Will you print the records below word for word, every line of them?

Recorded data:
● ● ● ● ● ● ●

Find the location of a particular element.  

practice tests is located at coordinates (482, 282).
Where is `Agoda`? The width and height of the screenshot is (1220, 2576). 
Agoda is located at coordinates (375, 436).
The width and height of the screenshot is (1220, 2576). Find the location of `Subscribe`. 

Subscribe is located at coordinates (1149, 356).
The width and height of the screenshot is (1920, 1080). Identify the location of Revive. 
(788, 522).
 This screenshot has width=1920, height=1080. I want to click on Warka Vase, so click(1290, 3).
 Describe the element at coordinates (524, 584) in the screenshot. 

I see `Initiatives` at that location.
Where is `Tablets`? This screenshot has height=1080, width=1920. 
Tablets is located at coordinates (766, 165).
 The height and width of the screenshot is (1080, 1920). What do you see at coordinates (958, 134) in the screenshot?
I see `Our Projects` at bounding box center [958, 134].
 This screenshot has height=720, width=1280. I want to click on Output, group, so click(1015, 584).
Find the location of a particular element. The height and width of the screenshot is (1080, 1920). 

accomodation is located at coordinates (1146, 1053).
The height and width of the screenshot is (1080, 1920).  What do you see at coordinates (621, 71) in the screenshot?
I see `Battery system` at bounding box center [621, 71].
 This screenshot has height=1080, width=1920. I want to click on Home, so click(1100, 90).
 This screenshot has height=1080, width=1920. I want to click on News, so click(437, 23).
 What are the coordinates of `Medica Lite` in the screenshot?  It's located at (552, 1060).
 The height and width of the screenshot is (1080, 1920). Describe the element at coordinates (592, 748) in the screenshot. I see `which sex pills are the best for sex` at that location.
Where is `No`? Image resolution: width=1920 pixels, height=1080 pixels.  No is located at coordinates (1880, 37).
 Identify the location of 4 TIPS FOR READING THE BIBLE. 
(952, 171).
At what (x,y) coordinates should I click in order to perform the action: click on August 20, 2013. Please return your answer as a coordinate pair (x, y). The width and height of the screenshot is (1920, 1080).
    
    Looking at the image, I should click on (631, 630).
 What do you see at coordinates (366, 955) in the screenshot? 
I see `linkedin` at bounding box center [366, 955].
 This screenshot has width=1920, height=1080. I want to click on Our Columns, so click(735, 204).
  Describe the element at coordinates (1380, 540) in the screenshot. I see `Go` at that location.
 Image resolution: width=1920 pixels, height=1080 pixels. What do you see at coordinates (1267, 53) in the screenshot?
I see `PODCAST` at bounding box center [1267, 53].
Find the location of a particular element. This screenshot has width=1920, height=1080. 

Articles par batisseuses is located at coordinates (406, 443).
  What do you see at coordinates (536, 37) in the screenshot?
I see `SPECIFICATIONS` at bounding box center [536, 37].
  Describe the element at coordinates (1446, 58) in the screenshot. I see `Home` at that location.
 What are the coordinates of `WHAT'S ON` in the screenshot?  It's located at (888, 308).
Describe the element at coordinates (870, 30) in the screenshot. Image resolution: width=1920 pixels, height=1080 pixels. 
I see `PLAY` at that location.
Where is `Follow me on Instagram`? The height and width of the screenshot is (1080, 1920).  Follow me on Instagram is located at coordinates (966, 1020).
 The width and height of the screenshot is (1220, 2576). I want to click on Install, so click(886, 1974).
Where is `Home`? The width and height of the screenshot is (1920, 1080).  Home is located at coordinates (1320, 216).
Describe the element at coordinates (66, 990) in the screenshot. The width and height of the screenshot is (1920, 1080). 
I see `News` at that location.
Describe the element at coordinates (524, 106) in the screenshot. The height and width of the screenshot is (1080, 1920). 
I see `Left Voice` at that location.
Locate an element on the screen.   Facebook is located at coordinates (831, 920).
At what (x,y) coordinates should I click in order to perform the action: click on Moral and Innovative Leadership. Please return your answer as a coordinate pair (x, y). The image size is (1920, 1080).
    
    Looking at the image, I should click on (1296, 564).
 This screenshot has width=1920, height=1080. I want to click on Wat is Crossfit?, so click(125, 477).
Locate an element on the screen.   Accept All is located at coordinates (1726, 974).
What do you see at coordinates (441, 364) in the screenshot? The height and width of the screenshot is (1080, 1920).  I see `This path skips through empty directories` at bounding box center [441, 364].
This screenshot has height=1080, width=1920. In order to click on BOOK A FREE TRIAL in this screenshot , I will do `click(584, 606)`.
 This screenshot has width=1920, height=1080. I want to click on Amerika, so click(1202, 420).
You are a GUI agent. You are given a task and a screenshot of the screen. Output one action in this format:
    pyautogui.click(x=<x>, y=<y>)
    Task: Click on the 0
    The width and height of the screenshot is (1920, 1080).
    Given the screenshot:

● ● ● ● ● ● ●

_RESULT FOR THIS EXERCISE:_
Find the location of a particular element.  

practice tests is located at coordinates (482, 282).
Where is `Agoda`? The width and height of the screenshot is (1220, 2576). 
Agoda is located at coordinates (375, 436).
The width and height of the screenshot is (1220, 2576). Find the location of `Subscribe`. 

Subscribe is located at coordinates (1149, 356).
The width and height of the screenshot is (1920, 1080). Identify the location of Revive. 
(788, 522).
 This screenshot has width=1920, height=1080. I want to click on Warka Vase, so click(1290, 3).
 Describe the element at coordinates (524, 584) in the screenshot. 

I see `Initiatives` at that location.
Where is `Tablets`? This screenshot has height=1080, width=1920. 
Tablets is located at coordinates (766, 165).
 The height and width of the screenshot is (1080, 1920). What do you see at coordinates (958, 134) in the screenshot?
I see `Our Projects` at bounding box center [958, 134].
 This screenshot has height=720, width=1280. I want to click on Output, group, so click(1015, 584).
Find the location of a particular element. The height and width of the screenshot is (1080, 1920). 

accomodation is located at coordinates (1146, 1053).
The height and width of the screenshot is (1080, 1920).  What do you see at coordinates (621, 71) in the screenshot?
I see `Battery system` at bounding box center [621, 71].
 This screenshot has height=1080, width=1920. I want to click on Home, so click(1100, 90).
 This screenshot has height=1080, width=1920. I want to click on News, so click(437, 23).
 What are the coordinates of `Medica Lite` in the screenshot?  It's located at (552, 1060).
 The height and width of the screenshot is (1080, 1920). Describe the element at coordinates (592, 748) in the screenshot. I see `which sex pills are the best for sex` at that location.
Where is `No`? Image resolution: width=1920 pixels, height=1080 pixels.  No is located at coordinates (1880, 37).
 Identify the location of 4 TIPS FOR READING THE BIBLE. 
(952, 171).
At what (x,y) coordinates should I click in order to perform the action: click on August 20, 2013. Please return your answer as a coordinate pair (x, y). The width and height of the screenshot is (1920, 1080).
    
    Looking at the image, I should click on (631, 630).
 What do you see at coordinates (366, 955) in the screenshot? 
I see `linkedin` at bounding box center [366, 955].
 This screenshot has width=1920, height=1080. I want to click on Our Columns, so click(735, 204).
  Describe the element at coordinates (1380, 540) in the screenshot. I see `Go` at that location.
 Image resolution: width=1920 pixels, height=1080 pixels. What do you see at coordinates (1267, 53) in the screenshot?
I see `PODCAST` at bounding box center [1267, 53].
Find the location of a particular element. This screenshot has width=1920, height=1080. 

Articles par batisseuses is located at coordinates (406, 443).
  What do you see at coordinates (536, 37) in the screenshot?
I see `SPECIFICATIONS` at bounding box center [536, 37].
  Describe the element at coordinates (1446, 58) in the screenshot. I see `Home` at that location.
 What are the coordinates of `WHAT'S ON` in the screenshot?  It's located at (888, 308).
Describe the element at coordinates (870, 30) in the screenshot. Image resolution: width=1920 pixels, height=1080 pixels. 
I see `PLAY` at that location.
Where is `Follow me on Instagram`? The height and width of the screenshot is (1080, 1920).  Follow me on Instagram is located at coordinates (966, 1020).
 The width and height of the screenshot is (1220, 2576). I want to click on Install, so click(886, 1974).
Where is `Home`? The width and height of the screenshot is (1920, 1080).  Home is located at coordinates (1320, 216).
Describe the element at coordinates (66, 990) in the screenshot. The width and height of the screenshot is (1920, 1080). 
I see `News` at that location.
Describe the element at coordinates (524, 106) in the screenshot. The height and width of the screenshot is (1080, 1920). 
I see `Left Voice` at that location.
Locate an element on the screen.   Facebook is located at coordinates (831, 920).
At what (x,y) coordinates should I click in order to perform the action: click on Moral and Innovative Leadership. Please return your answer as a coordinate pair (x, y). The image size is (1920, 1080).
    
    Looking at the image, I should click on (1296, 564).
 This screenshot has width=1920, height=1080. I want to click on Wat is Crossfit?, so click(125, 477).
Locate an element on the screen.   Accept All is located at coordinates (1726, 974).
What do you see at coordinates (441, 364) in the screenshot? The height and width of the screenshot is (1080, 1920).  I see `This path skips through empty directories` at bounding box center [441, 364].
This screenshot has height=1080, width=1920. In order to click on BOOK A FREE TRIAL in this screenshot , I will do `click(584, 606)`.
 This screenshot has width=1920, height=1080. I want to click on Amerika, so click(1202, 420).
You are a GUI agent. You are given a task and a screenshot of the screen. Output one action in this format:
    pyautogui.click(x=<x>, y=<y>)
    Task: Click on the 0
    The width and height of the screenshot is (1920, 1080).
    Given the screenshot:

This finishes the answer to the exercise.